Written instruction:
Please rewrite the records from the line with "789x592 pixels. At" up to and including the line with "point(139,495)", replacing "JUnit" with "TestNG" and leaving everything else unchanged.

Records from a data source
* start *
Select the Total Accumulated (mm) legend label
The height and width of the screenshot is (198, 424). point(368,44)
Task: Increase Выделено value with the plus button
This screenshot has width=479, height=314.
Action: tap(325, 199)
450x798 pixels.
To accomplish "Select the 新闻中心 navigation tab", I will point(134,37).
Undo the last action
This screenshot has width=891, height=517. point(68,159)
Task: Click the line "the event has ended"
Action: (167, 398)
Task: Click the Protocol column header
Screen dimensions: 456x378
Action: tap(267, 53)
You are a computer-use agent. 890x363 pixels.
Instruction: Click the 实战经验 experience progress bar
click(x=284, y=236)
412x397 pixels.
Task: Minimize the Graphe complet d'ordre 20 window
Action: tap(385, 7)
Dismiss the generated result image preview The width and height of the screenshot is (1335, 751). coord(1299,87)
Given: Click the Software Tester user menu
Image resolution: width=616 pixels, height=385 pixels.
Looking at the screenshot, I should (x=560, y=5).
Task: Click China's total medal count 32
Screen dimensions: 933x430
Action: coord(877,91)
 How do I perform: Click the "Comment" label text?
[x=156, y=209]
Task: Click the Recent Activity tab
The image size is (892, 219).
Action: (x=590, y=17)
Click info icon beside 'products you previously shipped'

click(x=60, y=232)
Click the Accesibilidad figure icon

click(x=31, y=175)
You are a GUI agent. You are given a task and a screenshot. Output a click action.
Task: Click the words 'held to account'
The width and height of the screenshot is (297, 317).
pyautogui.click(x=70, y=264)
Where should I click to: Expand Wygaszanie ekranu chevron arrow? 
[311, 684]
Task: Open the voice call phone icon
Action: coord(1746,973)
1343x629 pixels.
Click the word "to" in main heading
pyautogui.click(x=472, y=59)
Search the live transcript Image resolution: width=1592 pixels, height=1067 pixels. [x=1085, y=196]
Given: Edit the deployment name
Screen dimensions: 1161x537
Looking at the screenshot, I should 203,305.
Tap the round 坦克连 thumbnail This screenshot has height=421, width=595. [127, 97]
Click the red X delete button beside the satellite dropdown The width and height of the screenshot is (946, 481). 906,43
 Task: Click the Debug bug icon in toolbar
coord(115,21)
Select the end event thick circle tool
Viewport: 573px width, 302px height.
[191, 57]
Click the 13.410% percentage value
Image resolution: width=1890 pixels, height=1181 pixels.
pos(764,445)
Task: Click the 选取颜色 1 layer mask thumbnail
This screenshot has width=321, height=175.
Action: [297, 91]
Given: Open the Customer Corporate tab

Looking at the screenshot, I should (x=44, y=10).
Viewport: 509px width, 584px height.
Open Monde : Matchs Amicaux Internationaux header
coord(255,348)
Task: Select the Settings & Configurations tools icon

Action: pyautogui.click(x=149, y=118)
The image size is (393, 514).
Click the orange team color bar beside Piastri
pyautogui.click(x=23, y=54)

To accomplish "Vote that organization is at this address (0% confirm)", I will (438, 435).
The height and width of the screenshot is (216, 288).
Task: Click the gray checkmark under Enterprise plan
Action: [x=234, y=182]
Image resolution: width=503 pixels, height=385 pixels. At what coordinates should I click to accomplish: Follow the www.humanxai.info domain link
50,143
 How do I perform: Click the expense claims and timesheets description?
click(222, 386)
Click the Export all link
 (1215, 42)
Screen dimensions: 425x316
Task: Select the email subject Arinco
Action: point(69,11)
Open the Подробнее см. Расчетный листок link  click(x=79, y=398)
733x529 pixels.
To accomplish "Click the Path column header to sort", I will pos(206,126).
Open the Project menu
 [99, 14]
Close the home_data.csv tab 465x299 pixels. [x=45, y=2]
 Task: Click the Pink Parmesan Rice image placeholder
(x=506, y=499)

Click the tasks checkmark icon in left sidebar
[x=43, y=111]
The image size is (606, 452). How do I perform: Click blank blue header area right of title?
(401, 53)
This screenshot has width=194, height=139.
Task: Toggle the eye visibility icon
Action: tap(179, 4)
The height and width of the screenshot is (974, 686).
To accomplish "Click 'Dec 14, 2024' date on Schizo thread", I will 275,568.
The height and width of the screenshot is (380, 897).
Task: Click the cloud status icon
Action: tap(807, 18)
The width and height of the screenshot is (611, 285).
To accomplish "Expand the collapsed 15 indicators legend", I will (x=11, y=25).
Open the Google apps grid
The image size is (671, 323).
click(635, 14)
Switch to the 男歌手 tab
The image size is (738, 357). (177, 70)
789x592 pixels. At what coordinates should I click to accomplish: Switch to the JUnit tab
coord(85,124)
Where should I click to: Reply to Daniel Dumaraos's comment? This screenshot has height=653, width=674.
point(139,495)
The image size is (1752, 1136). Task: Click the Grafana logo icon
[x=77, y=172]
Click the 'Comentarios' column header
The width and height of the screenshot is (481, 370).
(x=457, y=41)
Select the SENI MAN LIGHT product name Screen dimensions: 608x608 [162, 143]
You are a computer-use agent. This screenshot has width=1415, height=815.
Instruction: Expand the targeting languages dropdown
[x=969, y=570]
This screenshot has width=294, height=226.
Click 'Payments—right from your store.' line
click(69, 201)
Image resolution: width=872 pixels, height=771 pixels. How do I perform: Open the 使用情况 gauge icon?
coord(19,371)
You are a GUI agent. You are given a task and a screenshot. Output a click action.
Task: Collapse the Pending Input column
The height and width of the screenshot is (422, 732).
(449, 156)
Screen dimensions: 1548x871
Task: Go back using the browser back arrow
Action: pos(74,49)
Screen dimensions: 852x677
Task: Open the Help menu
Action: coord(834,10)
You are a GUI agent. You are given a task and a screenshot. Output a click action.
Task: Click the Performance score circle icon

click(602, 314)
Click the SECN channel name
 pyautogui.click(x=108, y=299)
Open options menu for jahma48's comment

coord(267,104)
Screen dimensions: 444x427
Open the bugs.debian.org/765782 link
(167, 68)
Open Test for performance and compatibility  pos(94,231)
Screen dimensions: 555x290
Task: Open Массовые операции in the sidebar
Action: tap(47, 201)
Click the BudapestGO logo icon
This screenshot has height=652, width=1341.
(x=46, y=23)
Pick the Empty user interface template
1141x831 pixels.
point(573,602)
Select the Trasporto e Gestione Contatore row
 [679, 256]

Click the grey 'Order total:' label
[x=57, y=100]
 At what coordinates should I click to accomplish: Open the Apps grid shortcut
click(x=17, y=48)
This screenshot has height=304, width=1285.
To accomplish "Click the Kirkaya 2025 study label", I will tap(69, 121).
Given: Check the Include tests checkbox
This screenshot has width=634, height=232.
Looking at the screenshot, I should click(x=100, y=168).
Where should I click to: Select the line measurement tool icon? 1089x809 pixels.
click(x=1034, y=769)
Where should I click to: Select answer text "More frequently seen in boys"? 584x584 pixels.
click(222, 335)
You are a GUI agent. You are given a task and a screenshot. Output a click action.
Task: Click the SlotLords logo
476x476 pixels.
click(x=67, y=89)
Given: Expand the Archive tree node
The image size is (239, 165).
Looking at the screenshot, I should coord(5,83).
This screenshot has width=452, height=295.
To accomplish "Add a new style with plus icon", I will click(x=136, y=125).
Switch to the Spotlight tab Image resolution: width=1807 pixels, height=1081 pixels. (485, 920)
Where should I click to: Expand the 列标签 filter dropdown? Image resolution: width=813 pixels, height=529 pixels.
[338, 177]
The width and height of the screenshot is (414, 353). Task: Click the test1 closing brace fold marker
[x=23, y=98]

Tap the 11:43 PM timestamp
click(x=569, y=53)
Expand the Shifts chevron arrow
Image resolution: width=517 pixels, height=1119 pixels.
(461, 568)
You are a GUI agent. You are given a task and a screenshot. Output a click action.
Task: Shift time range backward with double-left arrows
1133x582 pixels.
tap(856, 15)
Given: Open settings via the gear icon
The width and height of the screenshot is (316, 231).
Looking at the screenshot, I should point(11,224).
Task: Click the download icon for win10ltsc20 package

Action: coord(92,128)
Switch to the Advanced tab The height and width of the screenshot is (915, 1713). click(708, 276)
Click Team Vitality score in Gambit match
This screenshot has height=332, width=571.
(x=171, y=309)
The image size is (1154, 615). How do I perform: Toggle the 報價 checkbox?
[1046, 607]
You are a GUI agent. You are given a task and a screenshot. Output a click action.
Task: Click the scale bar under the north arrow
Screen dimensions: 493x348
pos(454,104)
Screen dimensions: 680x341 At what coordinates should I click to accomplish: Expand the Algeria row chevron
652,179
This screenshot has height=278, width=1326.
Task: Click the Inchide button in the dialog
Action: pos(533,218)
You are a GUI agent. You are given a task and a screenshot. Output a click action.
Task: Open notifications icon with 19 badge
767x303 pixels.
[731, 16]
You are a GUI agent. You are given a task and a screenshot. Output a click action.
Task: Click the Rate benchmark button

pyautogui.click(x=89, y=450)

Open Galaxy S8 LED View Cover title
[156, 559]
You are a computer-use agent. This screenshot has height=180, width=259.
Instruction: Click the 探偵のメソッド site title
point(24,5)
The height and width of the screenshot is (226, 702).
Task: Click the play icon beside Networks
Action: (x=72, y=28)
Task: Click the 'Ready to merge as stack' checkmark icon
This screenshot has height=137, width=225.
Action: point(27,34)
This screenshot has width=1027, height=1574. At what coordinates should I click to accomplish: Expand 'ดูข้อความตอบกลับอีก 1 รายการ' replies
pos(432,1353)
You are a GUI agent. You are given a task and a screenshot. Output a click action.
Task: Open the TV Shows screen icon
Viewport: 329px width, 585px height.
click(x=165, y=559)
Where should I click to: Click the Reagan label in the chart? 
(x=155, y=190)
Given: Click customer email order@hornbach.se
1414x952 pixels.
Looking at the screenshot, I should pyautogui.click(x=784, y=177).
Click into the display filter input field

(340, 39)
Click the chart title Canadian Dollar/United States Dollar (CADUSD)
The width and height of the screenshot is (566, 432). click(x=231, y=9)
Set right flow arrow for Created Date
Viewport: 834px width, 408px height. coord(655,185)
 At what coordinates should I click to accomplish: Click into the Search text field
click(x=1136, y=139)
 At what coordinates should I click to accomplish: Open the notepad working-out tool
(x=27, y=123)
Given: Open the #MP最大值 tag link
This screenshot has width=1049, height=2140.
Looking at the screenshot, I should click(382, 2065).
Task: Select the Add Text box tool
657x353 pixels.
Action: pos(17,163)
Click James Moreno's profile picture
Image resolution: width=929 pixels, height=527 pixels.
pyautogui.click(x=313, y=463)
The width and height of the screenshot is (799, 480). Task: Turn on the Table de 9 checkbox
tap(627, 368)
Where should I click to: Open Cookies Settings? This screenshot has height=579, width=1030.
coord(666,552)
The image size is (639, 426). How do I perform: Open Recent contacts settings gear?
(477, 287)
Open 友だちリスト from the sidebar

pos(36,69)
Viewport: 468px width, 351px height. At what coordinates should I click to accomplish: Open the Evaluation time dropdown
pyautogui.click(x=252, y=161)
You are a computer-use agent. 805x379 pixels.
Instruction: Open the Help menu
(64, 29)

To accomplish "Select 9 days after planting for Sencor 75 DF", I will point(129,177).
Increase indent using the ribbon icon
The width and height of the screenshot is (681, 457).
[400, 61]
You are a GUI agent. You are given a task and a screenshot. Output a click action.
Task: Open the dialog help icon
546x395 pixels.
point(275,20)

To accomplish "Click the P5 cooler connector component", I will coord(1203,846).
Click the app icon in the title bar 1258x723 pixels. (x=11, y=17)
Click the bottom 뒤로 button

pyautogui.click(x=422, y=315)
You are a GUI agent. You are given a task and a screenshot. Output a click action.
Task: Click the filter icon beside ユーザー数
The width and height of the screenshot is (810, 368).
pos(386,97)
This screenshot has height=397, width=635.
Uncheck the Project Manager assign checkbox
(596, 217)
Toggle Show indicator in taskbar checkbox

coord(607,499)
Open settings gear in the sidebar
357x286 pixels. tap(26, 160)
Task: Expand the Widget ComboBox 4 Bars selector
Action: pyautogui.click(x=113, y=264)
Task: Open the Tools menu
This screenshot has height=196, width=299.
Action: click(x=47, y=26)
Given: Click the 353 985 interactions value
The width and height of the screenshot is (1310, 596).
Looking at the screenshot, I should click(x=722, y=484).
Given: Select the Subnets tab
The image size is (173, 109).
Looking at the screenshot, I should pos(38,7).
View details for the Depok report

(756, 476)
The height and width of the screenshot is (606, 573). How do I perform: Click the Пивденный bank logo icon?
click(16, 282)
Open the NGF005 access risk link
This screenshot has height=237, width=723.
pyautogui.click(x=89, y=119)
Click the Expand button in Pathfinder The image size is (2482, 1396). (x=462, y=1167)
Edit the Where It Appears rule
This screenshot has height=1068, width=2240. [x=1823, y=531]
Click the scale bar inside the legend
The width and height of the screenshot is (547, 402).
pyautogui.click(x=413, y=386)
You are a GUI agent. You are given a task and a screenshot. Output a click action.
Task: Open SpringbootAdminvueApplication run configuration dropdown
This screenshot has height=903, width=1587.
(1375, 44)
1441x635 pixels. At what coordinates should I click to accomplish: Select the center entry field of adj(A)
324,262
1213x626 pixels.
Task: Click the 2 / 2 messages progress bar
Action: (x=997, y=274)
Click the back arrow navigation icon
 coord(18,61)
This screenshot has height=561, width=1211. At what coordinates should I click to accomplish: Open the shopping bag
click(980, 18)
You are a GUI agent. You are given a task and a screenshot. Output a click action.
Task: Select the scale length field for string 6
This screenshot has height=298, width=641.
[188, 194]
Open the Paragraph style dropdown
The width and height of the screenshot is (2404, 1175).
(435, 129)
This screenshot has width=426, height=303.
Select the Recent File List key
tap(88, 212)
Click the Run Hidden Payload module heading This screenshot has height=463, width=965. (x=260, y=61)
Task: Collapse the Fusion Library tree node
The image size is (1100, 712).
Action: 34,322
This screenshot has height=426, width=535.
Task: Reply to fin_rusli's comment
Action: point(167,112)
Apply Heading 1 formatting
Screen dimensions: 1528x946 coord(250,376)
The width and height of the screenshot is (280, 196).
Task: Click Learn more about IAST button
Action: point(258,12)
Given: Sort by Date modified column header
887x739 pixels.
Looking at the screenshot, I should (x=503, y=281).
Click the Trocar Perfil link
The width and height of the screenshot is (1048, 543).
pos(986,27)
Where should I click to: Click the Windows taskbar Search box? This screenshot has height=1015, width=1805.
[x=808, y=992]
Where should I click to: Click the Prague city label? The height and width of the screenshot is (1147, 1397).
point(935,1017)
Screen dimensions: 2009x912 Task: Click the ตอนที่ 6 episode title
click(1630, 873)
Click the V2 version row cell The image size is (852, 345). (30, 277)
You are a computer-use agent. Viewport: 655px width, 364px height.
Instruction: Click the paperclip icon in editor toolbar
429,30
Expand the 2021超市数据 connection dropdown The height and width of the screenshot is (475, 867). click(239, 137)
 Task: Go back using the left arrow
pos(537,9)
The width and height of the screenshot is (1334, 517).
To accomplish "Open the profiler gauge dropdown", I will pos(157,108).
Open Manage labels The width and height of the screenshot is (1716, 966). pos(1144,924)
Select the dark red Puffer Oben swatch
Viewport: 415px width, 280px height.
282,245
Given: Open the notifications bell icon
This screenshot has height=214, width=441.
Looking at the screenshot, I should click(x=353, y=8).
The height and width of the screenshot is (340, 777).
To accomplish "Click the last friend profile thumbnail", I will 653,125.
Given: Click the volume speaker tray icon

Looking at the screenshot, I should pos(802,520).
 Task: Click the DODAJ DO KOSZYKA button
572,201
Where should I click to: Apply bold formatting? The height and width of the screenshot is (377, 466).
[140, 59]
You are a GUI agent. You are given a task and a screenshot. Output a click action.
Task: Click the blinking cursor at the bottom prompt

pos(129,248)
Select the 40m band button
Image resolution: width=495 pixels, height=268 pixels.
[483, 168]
* end *
In response:
789x592 pixels. At what coordinates should I click to accomplish: Switch to the TestNG tab
coord(85,124)
Where should I click to: Reply to Daniel Dumaraos's comment? This screenshot has height=653, width=674.
point(139,495)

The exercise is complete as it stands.